Within just six months, women who took control of their own injections noted that they felt a measurable boost in their Consciousness of reproductive Rights (0.08 points) since they transitioned from being passive recipients of care to active decision-makers.
Using the Agency in Contraceptive Decisions Scale (scored 0–3), the study found a clear empowerment advantage for women who chose self-injection.
The findings come at a time when Uganda has reaffirmed its commitments under FP2030, aiming to expand access to voluntary, rights-based family planning. The study also aligns with the National Family Planning Costed Implementation Plan, which prioritises method choice, equity, and continuation, as well as national gender and youth empowerment strategies.
Can Uganda Sustain and Scale DMPA-SC?
Self-injectable contraception does not require continuous high-cost investment. Training and rollout costs are largely one-time, and the main recurring expense is the contraceptive commodity itself. Compared with the cumulative costs of repeated clinic visits for both the health system and women self-injection is more cost-effective over time.

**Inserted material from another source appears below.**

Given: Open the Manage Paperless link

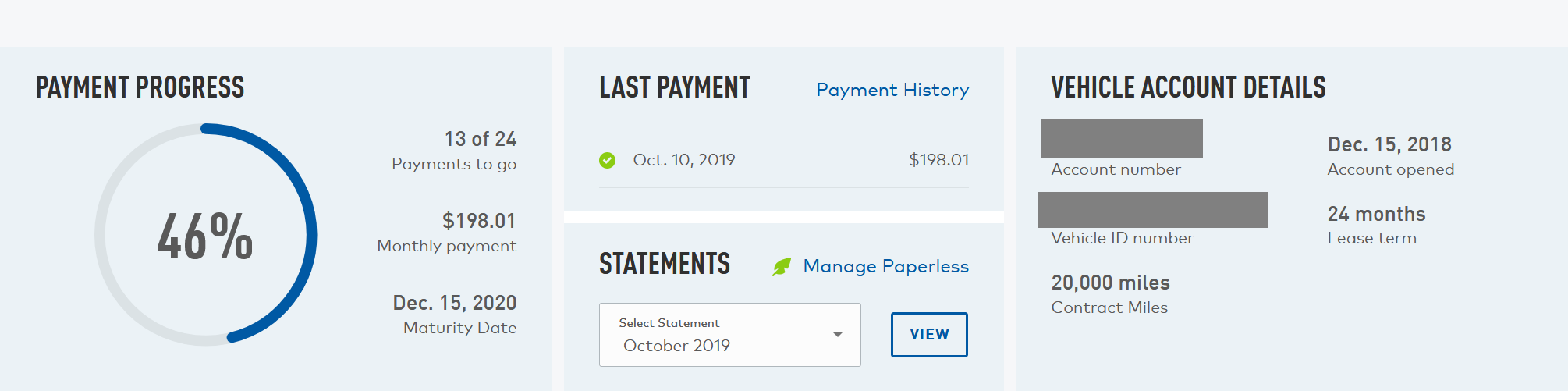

Advancing primary health care with DMPA-SC
Beyond cost savings, self-injection eases pressure on health facilities and allows health workers to focus on more complex care. It also extends health services into communities, supporting continuity of care in areas where facilities are few and far between. In this way, family planning is no longer confined to the clinic.
While donor support has helped introduce the method, it can be sustained locally without relying on external funding. “With predictable national financing and reliable commodity supply chains, DMPA-SC can reach more women and be fully integrated into Uganda’s health system, strengthening both access and community-level service delivery’’ according to the researchers.

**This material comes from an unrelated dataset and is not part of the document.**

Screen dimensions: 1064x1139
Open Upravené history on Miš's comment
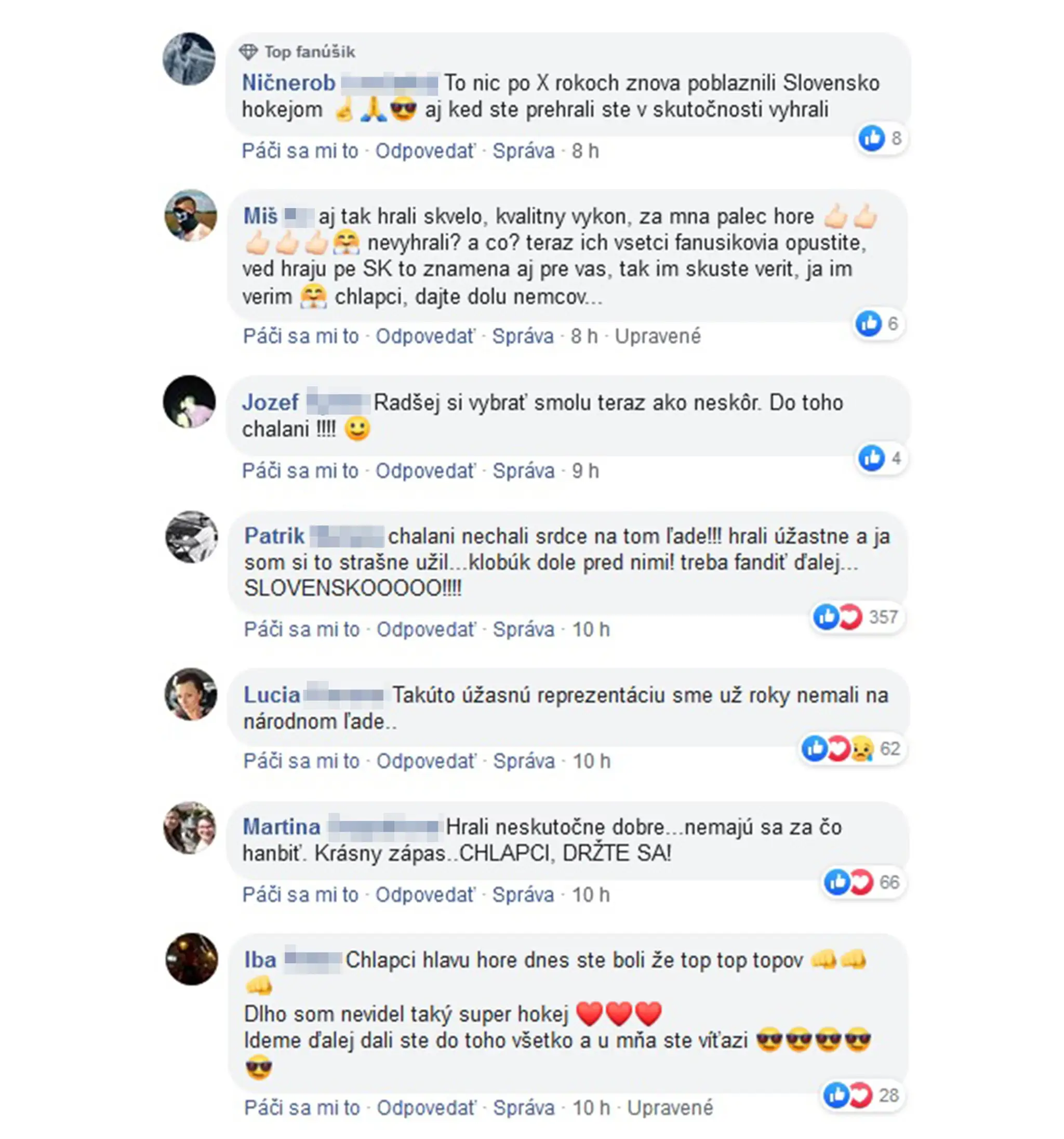point(657,337)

Implications for Policy and Practice
As Uganda continues to reform its primary health care system, the findings add evidence to ongoing discussions about how family planning services are delivered, financed, and prioritised.
The research also positions self-injectable contraception not as a temporary innovation, but as a scalable method with the potential to be embedded within national systems provided that commodity availability and financing are safeguarded.
To ensure these gains are lasting, researchers recommend moving beyond the technology and addressing the structural and social barriers that can limit women’s agency.
Key recommendations from the researchers include the following
1. Reliable Supply Chains
Empowerment collapses when products are unavailable. DMPA-SC must be consistently stocked at the community level.
2. Creating a Supportive Social Environment
Privacy concerns, stigma, and partner resistance must be tackled through community engagement and sensitisation.
3. Prioritizing Informed Choice
Self-injection should be offered as a top-tier option in every facility, framed as a fundamental right to autonomy rather than just a medical convenience.
4. Integrated Counseling
Providers must be trained to support women not only in the “how to inject” but also in navigating the social challenges of self-care.
On the next step, the researchers call for a clear integration of DMPA-SC into national health financing, protection of family planning commodity budgets, and deliberate scaling of self-injectable contraception within Primary Health Care reforms. These actions will ensure sustainability, reliable access, and greater control for women over their reproductive choices according to the researchers.